Veuillez agréer, Madame, nos salutations distinguées.
(Lettre originale signée par Julie Terrien au nom Jordana Sanft, Marie-France Dompierre, Jatin Shory, Tracy C. Brown, Kristina Graburn, Charlotte McDonald, Peter Kingsley et Ruphine Djuissi)
Jordana Sanft
Présidente, Comité de liaison entre la magistrature des Cours fédérales et le Barreau
Marie-France Dompierre
Présidente, Comité de la Cour canadienne de l’impôt et du barreau
Jatin Shory,
Président, Section du droit de l’immigration
Tracy C. Brown
Présidente, Section du droit de la famille
Kristina Graburn
Présidente, Section du droit des organismes de bienfaisance
Charlotte McDonald
Présidente, Section de la propriété intellectuelle
Peter Kingsley
Président, Sous-comité de l’accès à la justice
Ruphine Djuissi
Présidente, Juristes d'expression française de common law
Au sujet de l’Association du Barreau canadien
L’Association du Barreau canadien (ABC) est une association nationale qui représente plus de 40 000 juristes, dont des avocats, des notaires, des professeurs de droit et des étudiants dans l’ensemble du Canada. Fondée en 1896, l’ABC a pour mission de promouvoir la primauté du droit, d’améliorer l’accès à la justice, d’encourager une réforme efficace du droit et d’améliorer l’administration de la justice.
L’ABC s’adresse régulièrement au Parlement, au gouvernement et à la magistrature sur des questions d’importance juridique nationale. Ses sections, comités et organisations satellites rassemblent des praticiens possédant une grande expertise dans tous les domaines du droit, offrant au gouvernement des perspectives indépendantes et fondées sur la pratique concernant la façon dont le droit et la politique affectent les Canadiens.
De plus amples informations sur l’ABC et son travail de représentation se trouvent sur le site cba.org.
Fin de notes
1 Statistique Canada, Tribunaux civils : le nombre de causes augmente de nouveau en 2022-2023, 14 mai 2024.
2 Statistique Canada, Enquête intégrée sur les tribunaux de juridiction criminelle : tableau de bord interactif sur les indicateurs clés annuels, 10 juillet 2025.

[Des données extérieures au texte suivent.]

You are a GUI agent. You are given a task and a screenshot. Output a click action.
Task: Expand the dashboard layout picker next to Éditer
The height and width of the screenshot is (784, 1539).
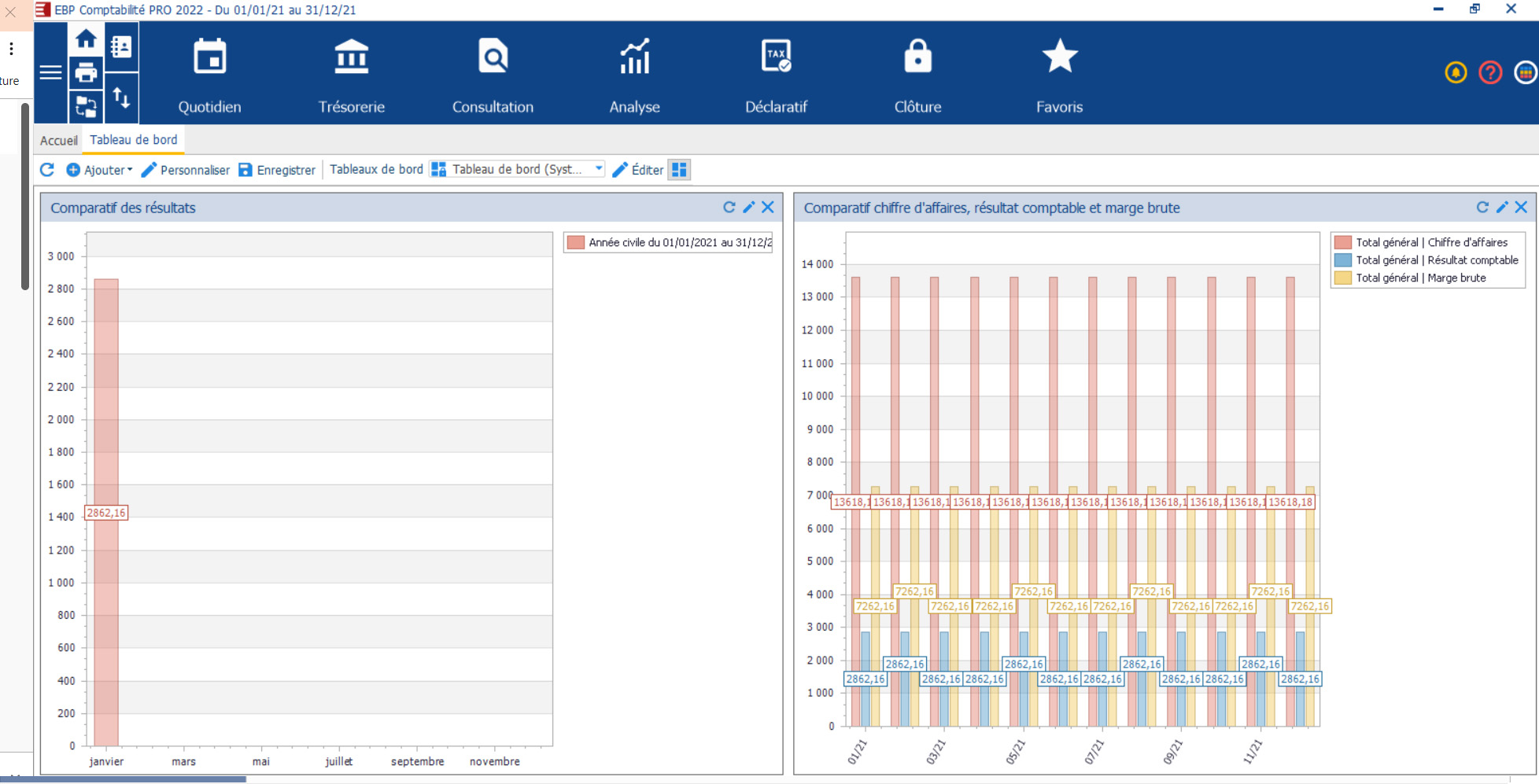(679, 169)
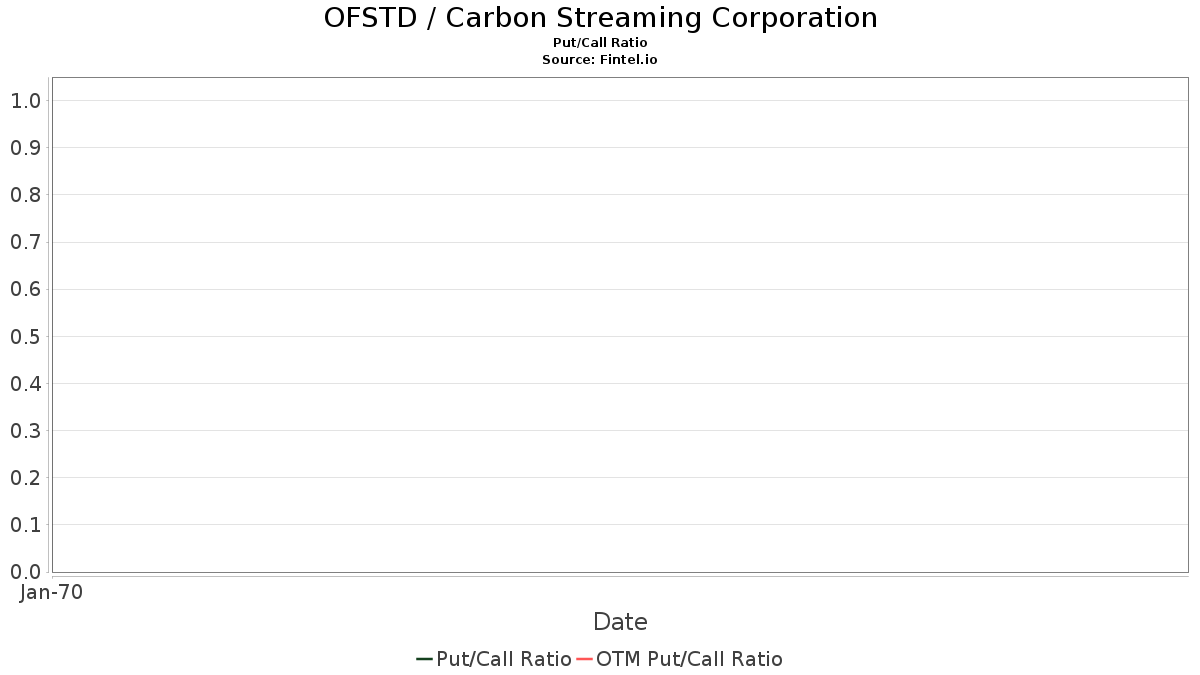Click the 0.1 y-axis label

point(25,525)
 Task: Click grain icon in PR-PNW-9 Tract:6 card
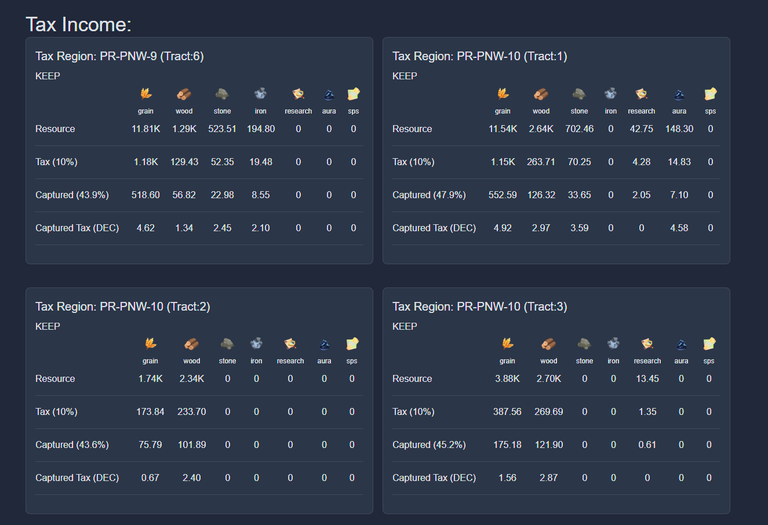coord(145,94)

3 Droit, technologie et responsabilisation : Repenser l’immigration canadienne pour le 21e siècle (Ottawa : ABC, 2025), p. 68-69, en ligne.
4 La Commission d’examen de la rémunération des juges, établie en vertu de la Loi sur les juges, L.R.C. (1985), ch. J-1, en tant que modèle indépendant pour la détermination des besoins en ressources des juges sur la base d’éléments probants.
5 Commission de réforme du droit du Canada, document de travail no 1, Le tribunal de la famille (Ottawa : Information Canada, janvier 1974). Pour le plaidoyer le plus récent de l’ABC, voir : Lettre au ministre de la Justice, « Unified Family Courts », 25 janvier 2023; lettre à la ministre des Finances, « Prebudget Consultation 2024 », 12 novembre 2024.
6 Projet de loi C-15, Loi d’exécution du budget, no 1, section 30 de la partie 5. Sanction royale : 6 mars 2026, en ligne.
7 Mémoire au Comité sénatorial permanent des affaires juridiques et constitutionnelles, 3 décembre 2025, en ligne.
8 Loi sur le divorce, L.R.C. (1985), ch. 3 (2e suppl.); en vigueur le 1er mars 2021. Voir aussi Barendregt c. Grebliunas, 2 022 CSC 22.